Probability and Information Theory

An overview of the chapter “Probability and Information Theory” from the famous book “Deep Learning” written by Ian Goodfellow, Yoshua Bengio and Aaron Courville. The authors create a brief introduction of the important concepts of probability and information theory that help guide machine learning. All images and tables in this post are from their book.

Introduction

Probability can be seen as the extension of logic to deal with unceratinty. Probability can be viewed in two ways:

Bayesian Probability: This indicates the certainty or the degree of belief that the event occurs. A degree of belief of 1 indicates absolute certainty of the event. This probability is qualitative in nature.
Frequentist Probability: This indicates the rate at which the event occurs. This probability is quantitative in nature.

Random Variables

A random variable is a variable that can take on different values randomly. These may be discrete or continuous. A discrete random variable is one that has a finity or countably infinite number of states. These nese states are not necessarily integers, and can also just be named states that are not considered to have any numberical value. A continuous random value is associated with a real value.

Probability Distributions

A probability distribtuion is a description of how likely a random variable or set of random variables is to take on each of its possible states. THe way we describe probability distributions depend on whether the variables are discrete or continuous.

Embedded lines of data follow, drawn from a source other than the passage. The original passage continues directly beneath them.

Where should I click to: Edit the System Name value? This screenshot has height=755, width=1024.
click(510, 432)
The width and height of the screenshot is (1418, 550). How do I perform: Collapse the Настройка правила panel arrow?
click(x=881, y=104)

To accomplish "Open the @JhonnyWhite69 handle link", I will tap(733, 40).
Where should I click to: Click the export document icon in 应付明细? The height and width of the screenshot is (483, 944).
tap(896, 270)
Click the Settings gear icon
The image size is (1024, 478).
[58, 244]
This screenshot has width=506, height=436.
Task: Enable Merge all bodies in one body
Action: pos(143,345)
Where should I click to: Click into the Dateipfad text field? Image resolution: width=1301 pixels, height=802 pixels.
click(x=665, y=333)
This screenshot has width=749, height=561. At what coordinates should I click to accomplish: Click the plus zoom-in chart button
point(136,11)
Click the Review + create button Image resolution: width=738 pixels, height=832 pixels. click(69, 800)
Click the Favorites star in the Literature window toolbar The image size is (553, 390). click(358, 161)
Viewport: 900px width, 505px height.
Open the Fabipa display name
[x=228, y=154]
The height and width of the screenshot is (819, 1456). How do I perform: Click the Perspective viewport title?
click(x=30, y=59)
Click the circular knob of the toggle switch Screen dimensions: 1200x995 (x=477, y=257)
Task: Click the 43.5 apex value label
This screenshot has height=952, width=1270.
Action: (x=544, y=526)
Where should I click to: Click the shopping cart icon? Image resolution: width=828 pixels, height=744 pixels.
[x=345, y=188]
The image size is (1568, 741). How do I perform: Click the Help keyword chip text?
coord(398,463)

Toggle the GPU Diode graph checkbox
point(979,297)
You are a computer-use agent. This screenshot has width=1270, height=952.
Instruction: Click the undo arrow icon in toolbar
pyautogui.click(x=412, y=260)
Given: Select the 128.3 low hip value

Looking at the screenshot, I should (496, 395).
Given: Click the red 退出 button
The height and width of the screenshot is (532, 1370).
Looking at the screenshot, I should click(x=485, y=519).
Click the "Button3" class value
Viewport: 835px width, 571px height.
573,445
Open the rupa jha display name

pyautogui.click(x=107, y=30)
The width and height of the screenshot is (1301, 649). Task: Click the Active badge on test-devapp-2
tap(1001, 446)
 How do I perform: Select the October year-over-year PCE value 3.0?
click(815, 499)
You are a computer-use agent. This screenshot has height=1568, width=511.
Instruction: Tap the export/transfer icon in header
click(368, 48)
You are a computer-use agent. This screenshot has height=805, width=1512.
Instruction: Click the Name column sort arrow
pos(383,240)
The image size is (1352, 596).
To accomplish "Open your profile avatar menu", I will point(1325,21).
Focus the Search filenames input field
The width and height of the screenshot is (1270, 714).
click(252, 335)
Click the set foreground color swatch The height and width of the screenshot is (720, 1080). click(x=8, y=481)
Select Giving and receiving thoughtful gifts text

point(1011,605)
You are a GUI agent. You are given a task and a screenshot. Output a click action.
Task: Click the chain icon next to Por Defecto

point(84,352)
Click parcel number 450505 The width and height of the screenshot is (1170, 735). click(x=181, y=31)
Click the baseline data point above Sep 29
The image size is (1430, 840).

Discrete Variables and Probability Mass Functions

A probability over discrete variables may be described using a probability mass function. The probability of the event $x$ taking place is $P(x)$ . If there are more than one variable, we define a joint probability distribution as $P(x,y)$ . To be a probability mass function on a random variable $x$ , a function $P$ must satisfy the following properties:

The domain of $P$ must be the set of all possible states of $x$ .
$\forall x, 0\leq P(x)\leq 1$
$\sum_{x}P(x) =1$

For example, consider uniform distribution where all the states are equally likely. Suppose there are $k$ states, the probability mass function is:

$P(x=x_i)=\frac{1}{k}$

Continuous Variables and Probability Density Functions

While working with continuous random variables, we describe probability distributions using a probability density function rather than a prabability mass function. To be a probability density function, a function $p$ must satisfy the following properties:

The domain of $p$ must be the set of all possible states of $x$ .
$\forall x, p(x)\geq 0$
$\int p(x)dx = 1$

The probability of event between $a$ and $b$ , can be obtained by computing $\int_{a}^{b} p(x)dx$ . Also the probability of an event $a$ occuring is 0, since $\int_{a}^{a} p(x)dx = 0$ .

Marginal Probability

The probability over a subset is known as the marginal probability distribution. For discrete variables, $\forall x, P(x) = \sum _y P(x,y)$ . For continuous variables, $\forall x, p(x) = \int p(x,y)dy$ .

Conditional Probability

Conditional probability is the probability of some event, given that some other event has happened.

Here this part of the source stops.